▶ **Instructions to follow**
Omitting the pictures, print every line below exactly as it stands.
[Extracted data — start]
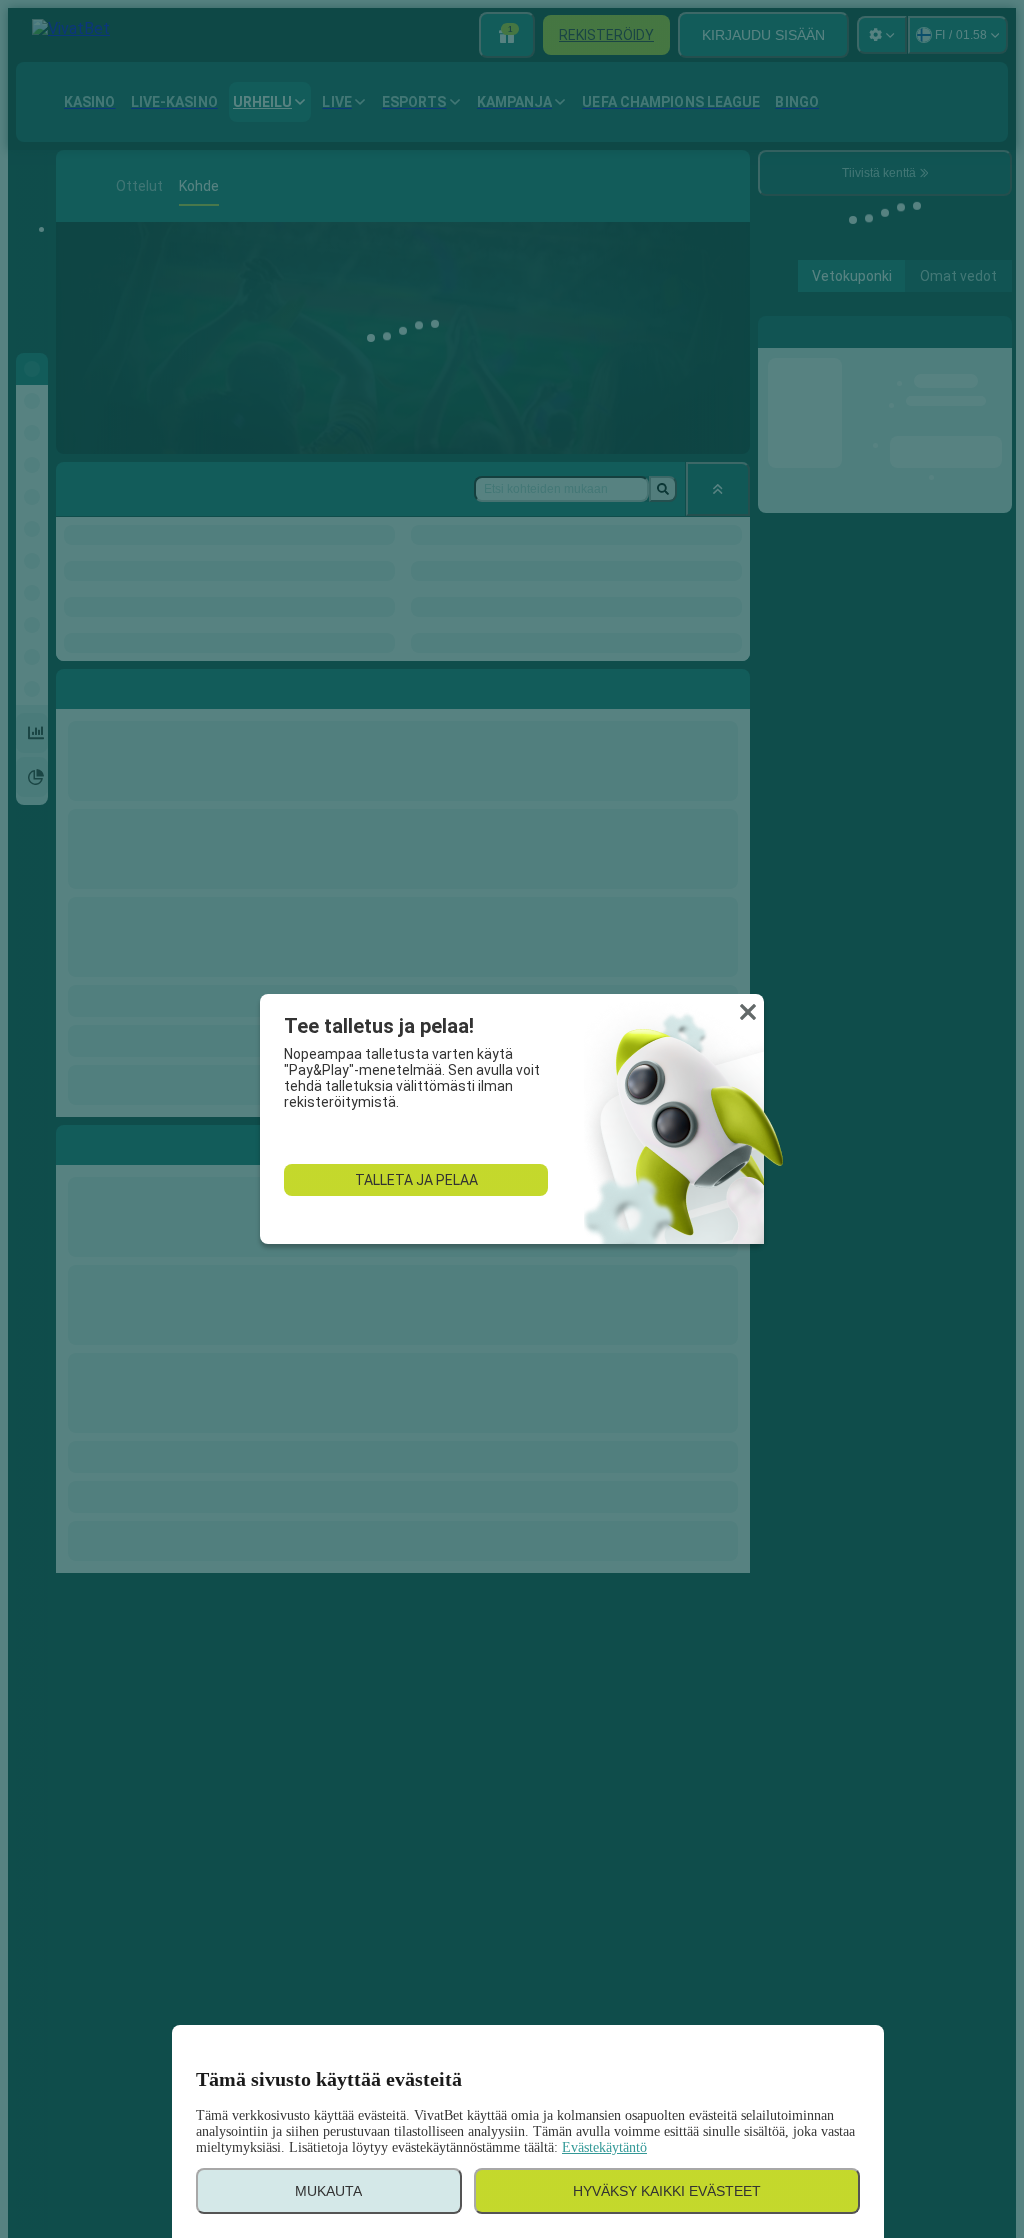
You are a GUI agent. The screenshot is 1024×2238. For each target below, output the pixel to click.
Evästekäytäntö (604, 2147)
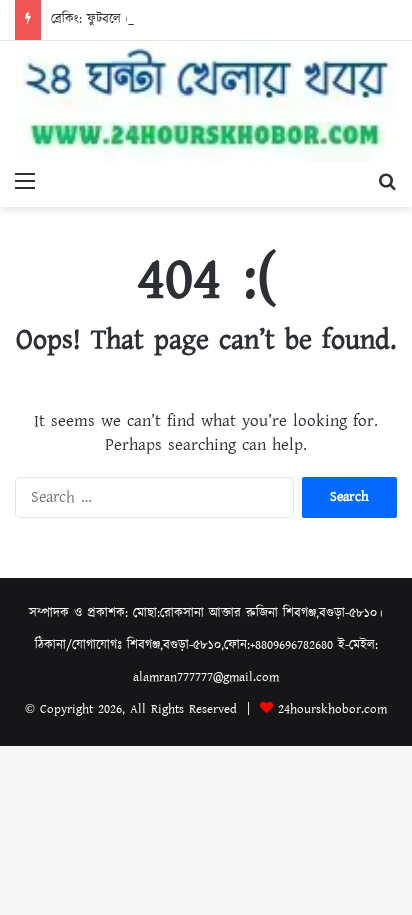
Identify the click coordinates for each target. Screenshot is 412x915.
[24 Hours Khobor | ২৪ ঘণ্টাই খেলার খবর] (206, 101)
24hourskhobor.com (332, 709)
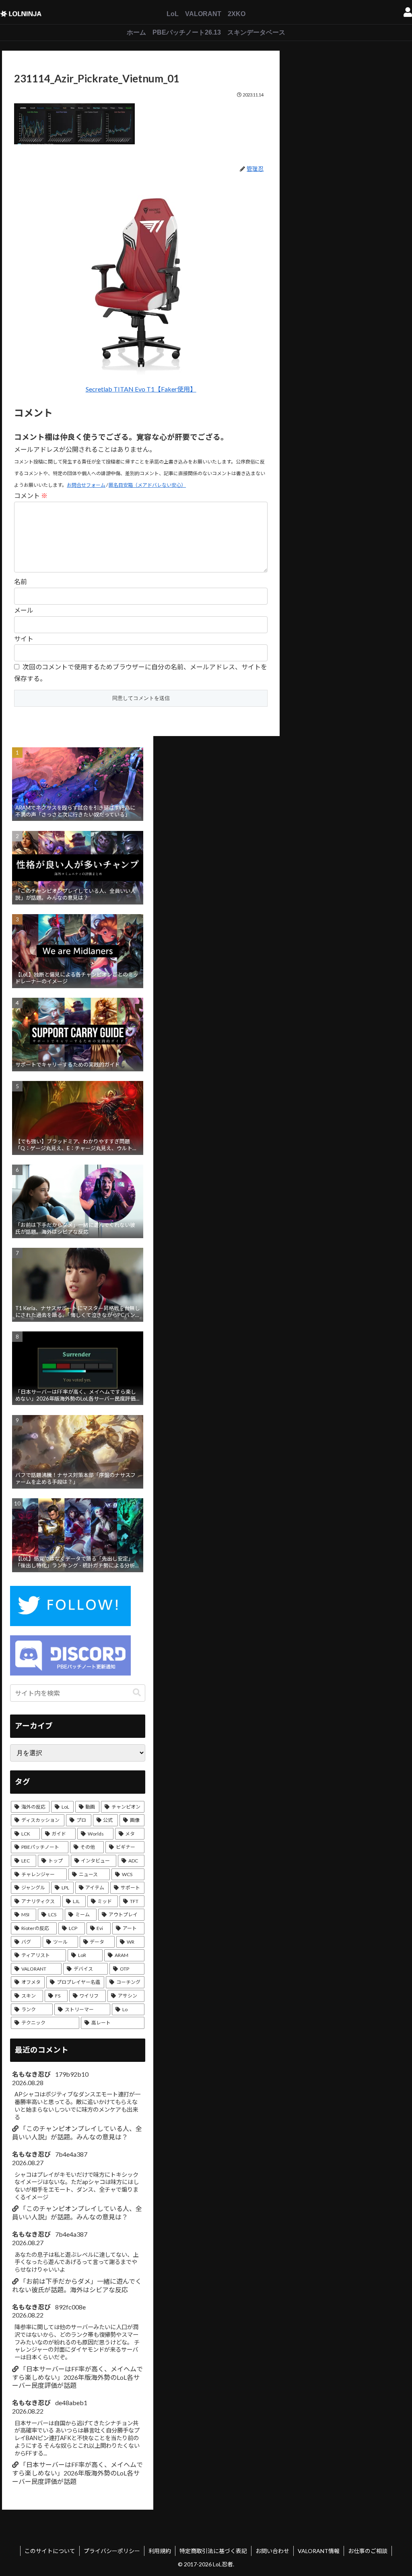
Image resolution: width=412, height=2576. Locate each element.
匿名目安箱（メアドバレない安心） (147, 485)
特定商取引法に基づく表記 (213, 2550)
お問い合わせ (272, 2550)
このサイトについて (50, 2550)
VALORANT (203, 13)
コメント (30, 495)
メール (23, 610)
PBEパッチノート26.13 (186, 32)
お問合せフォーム (86, 485)
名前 (20, 581)
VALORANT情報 (319, 2550)
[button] (137, 1692)
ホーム (136, 32)
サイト (23, 638)
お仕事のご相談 (367, 2550)
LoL (173, 13)
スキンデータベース (256, 32)
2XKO (236, 13)
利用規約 (159, 2550)
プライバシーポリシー (112, 2550)
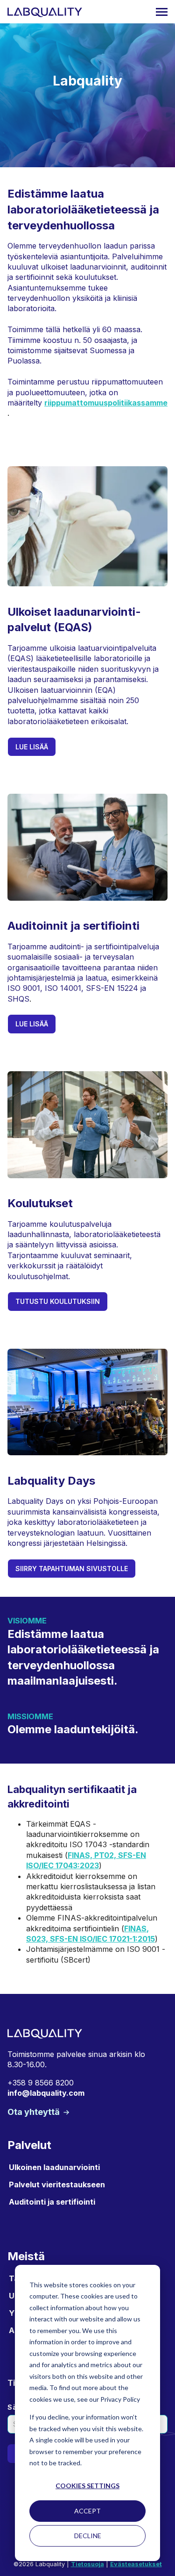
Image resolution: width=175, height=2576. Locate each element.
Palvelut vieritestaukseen (57, 2184)
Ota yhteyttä (34, 2112)
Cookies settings (87, 2486)
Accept (87, 2511)
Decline (87, 2536)
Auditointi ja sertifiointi (52, 2201)
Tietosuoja (87, 2564)
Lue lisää (31, 747)
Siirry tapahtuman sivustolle (71, 1569)
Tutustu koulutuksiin (57, 1301)
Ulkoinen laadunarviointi (54, 2167)
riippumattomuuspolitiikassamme (106, 402)
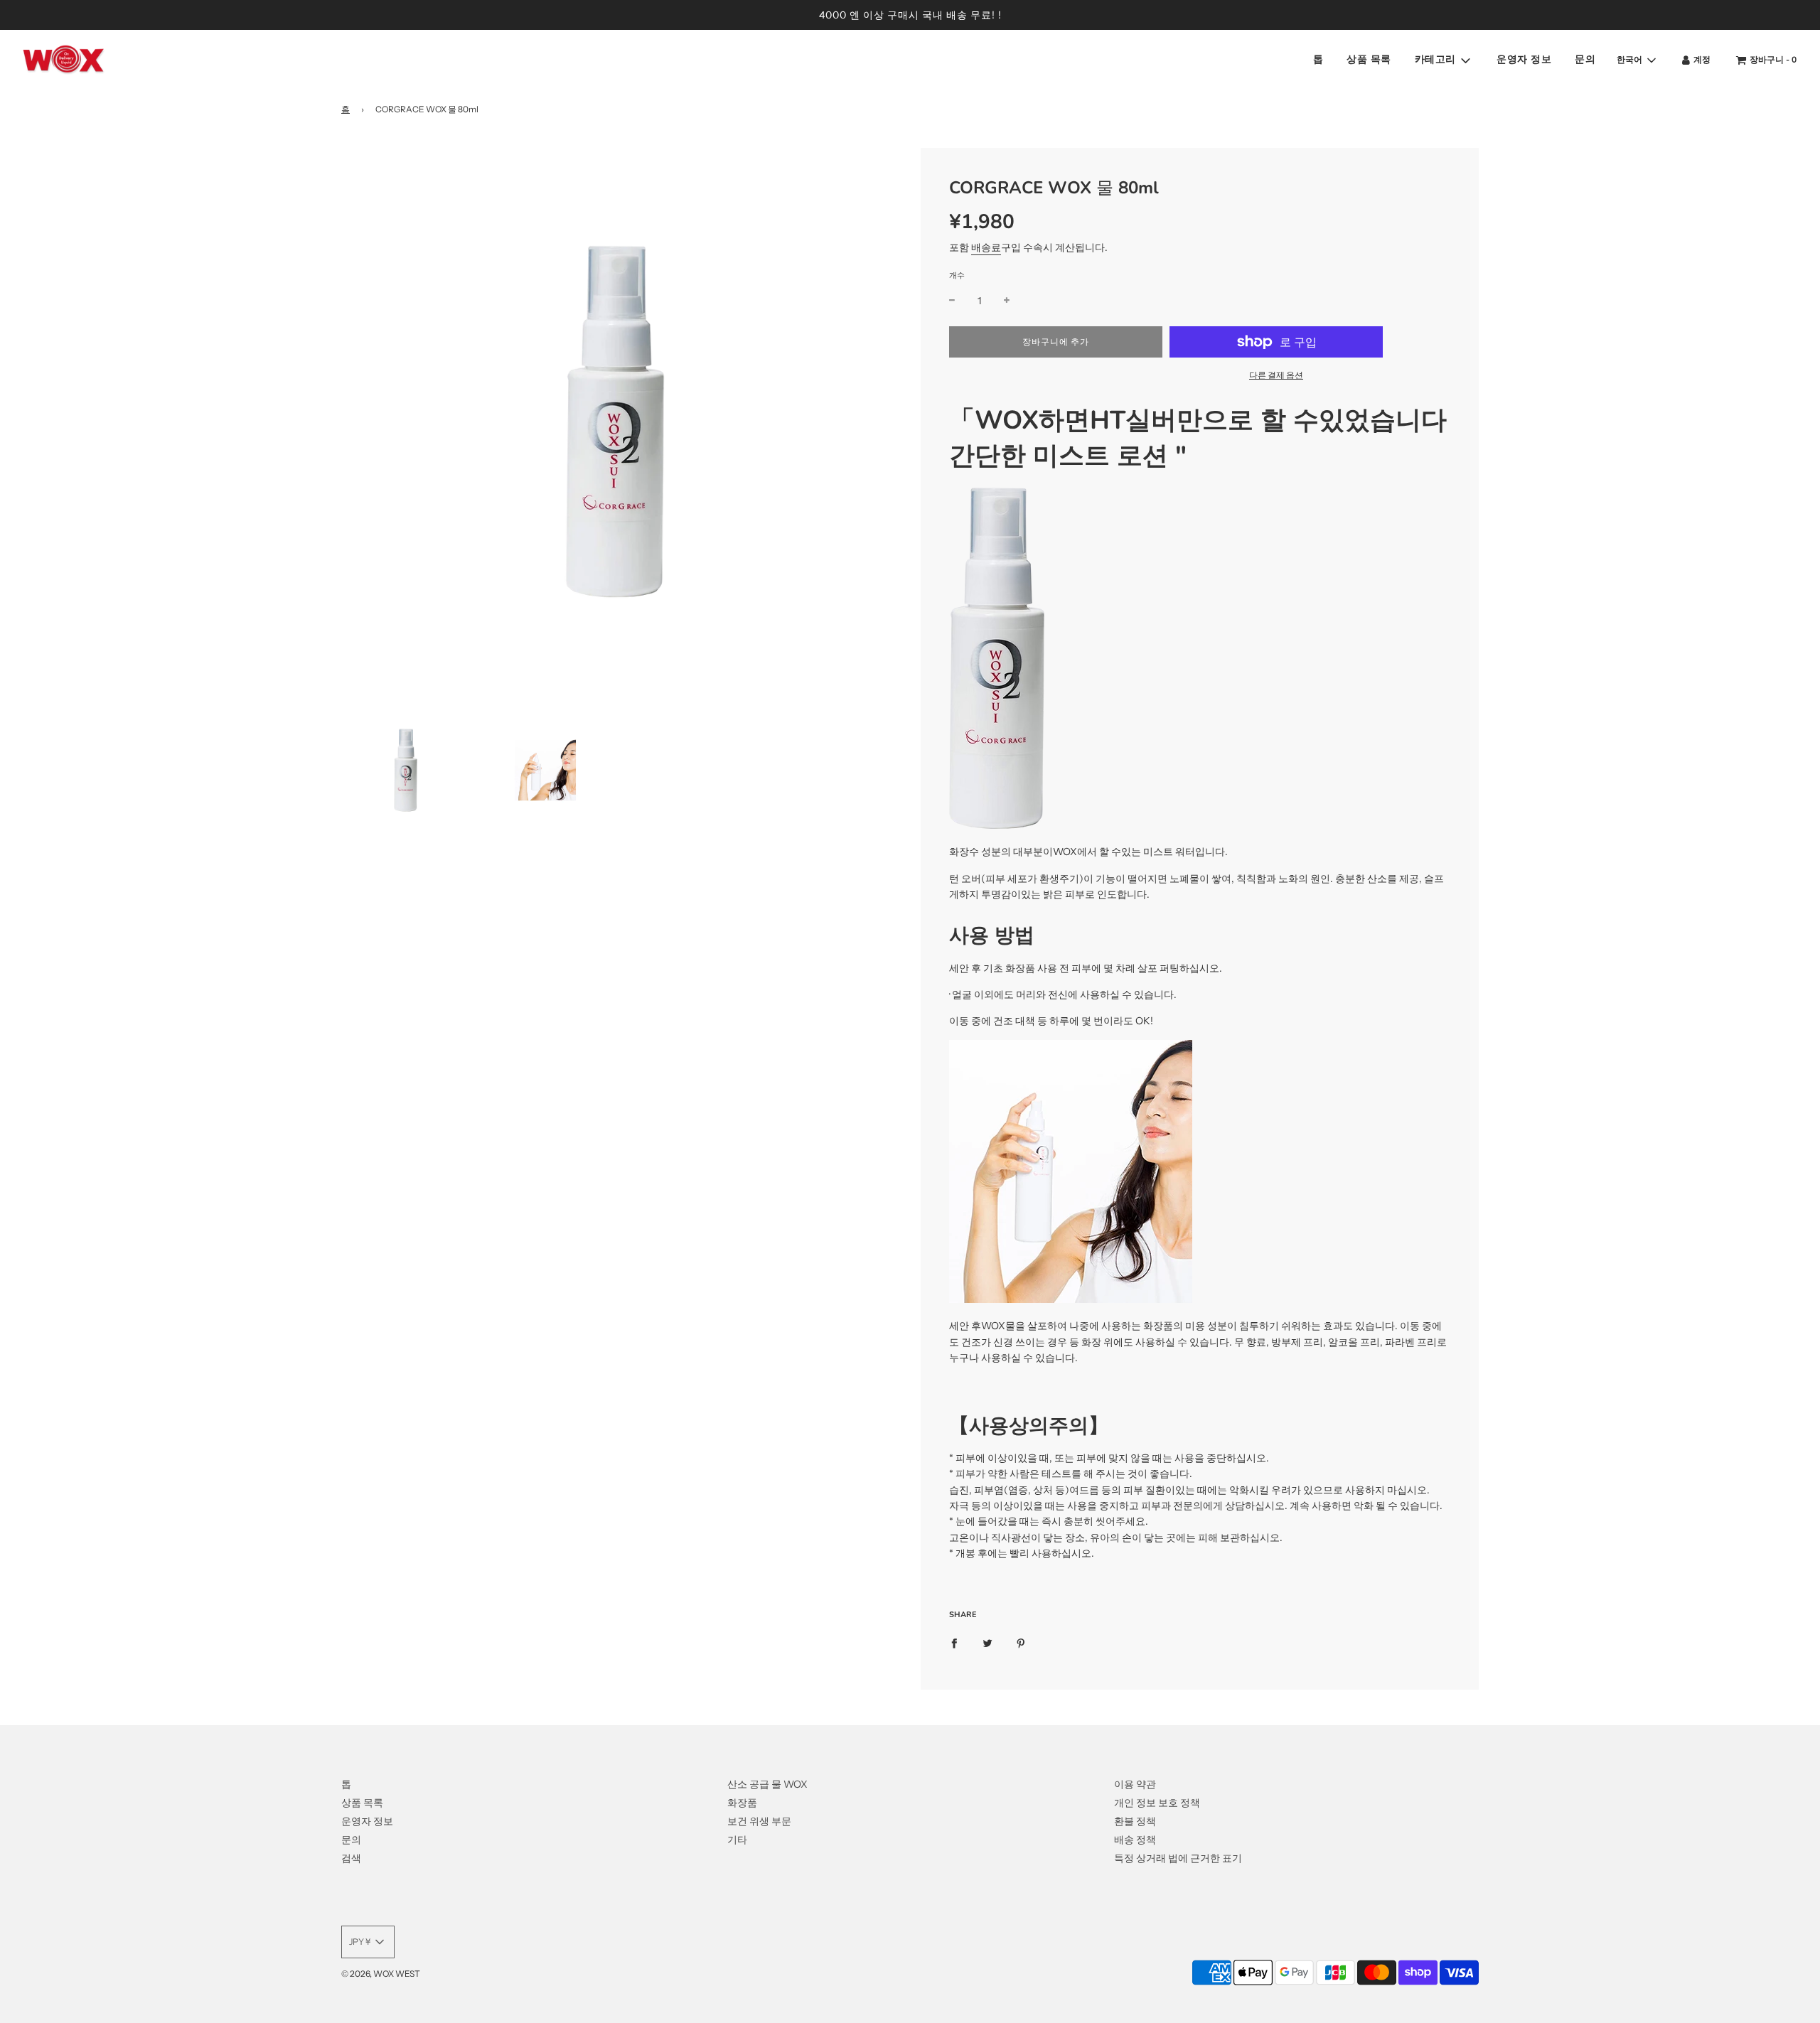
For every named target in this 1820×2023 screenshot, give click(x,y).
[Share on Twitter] (987, 1642)
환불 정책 (1135, 1821)
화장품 (742, 1802)
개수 (957, 275)
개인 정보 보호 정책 (1157, 1802)
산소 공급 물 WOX (767, 1784)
[Extracted data — finish]
▶ **Written solution**
You are a GUI agent. The screenshot is 1024×2238. For each target below, output the pixel to click.
Evästekäytäntö (604, 2147)
Identify the click coordinates for each target. Screenshot is 412x915.
[24 Hours Khobor | ২৪ ঘণ্টাই খেলার খবর] (206, 101)
24hourskhobor.com (332, 709)
Image resolution: width=412, height=2576. Locate each element.
匿名目安箱（メアドバレない安心） (147, 485)
特定商取引法に基づく表記 (213, 2550)
お問い合わせ (272, 2550)
このサイトについて (50, 2550)
VALORANT (203, 13)
コメント (30, 495)
メール (23, 610)
PBEパッチノート26.13 (186, 32)
お問合せフォーム (86, 485)
名前 (20, 581)
VALORANT情報 (319, 2550)
[button] (137, 1692)
ホーム (136, 32)
サイト (23, 638)
お仕事のご相談 (367, 2550)
LoL (173, 13)
スキンデータベース (256, 32)
2XKO (236, 13)
利用規約 (159, 2550)
プライバシーポリシー (112, 2550)
Image resolution: width=175, height=2576. Locate each element.
Palvelut vieritestaukseen (57, 2184)
Ota yhteyttä (34, 2112)
Cookies settings (87, 2486)
Accept (87, 2511)
Decline (87, 2536)
Auditointi ja sertifiointi (52, 2201)
Tietosuoja (87, 2564)
Lue lisää (31, 747)
Siirry tapahtuman sivustolle (71, 1569)
Tutustu koulutuksiin (57, 1301)
Ulkoinen laadunarviointi (54, 2167)
riippumattomuuspolitiikassamme (106, 402)
For every named target in this 1820×2023 screenshot, give click(x,y).
[Share on Twitter] (987, 1642)
환불 정책 (1135, 1821)
화장품 (742, 1802)
개수 (957, 275)
개인 정보 보호 정책 (1157, 1802)
산소 공급 물 WOX (767, 1784)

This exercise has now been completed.